The “Green Growth Strategy” report from the Organisation for Economic Co-operation and Development (OECD) argues, amongst other things, for a decrease in the carbon dioxide emission intensity of production, and a decrease in subsidies for fossil fuels.
It says that investing in green activities will create many jobs – up to 20 million worldwide by 2030 - in renewable energy generation and distribution alone.
There will be job losses associated with the more polluting energy sources, but these are “likely to be concentrated on a small portion of the total workforce".
The OECD makes the interesting observation that although “the most intensely polluting industries account for a large share of total dioxide emissions, they account for only a small share of total employment" - 80% of emissions but only 8% of the workforce in 2004, the most recent year for which data are available.

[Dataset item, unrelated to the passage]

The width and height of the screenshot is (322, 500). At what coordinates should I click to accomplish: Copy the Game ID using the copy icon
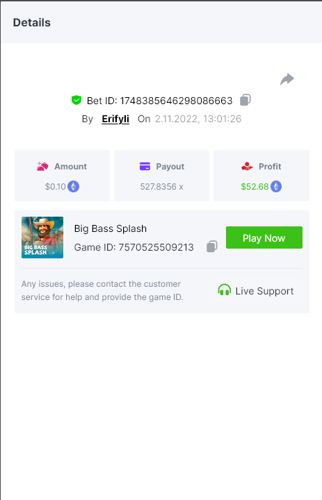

It says, possibly with a nod to the most recalcitrant nations in climate change negotiations, that “there is a widespread perception that some people will be worse off because of green growth policies. While this is not the case, unless these concerns are addressed, some key policies may be called into question."
The dilemma for governments is that the damage caused by higher fuel prices will be immediately felt by some people, but the economic and environmental gains of switching to the low carbon economy take longer to materialise and are more diffuse.
Therefore “targeted compensatory measures need to be introduced, particularly in emerging markets".
Consequently, the report concludes that “if governments wish to green the growth paths of their economies they need to treat the challenges as ones that go to the core of their economic strategies."
Complementary to this report for policymakers is a diagnostic framework and a toolkit, Tools for Delivering on Green Growth, and the OECD will follow up the report with a long-term agenda to support national and international efforts to achieve greener growth, and an ongoing discussion forum.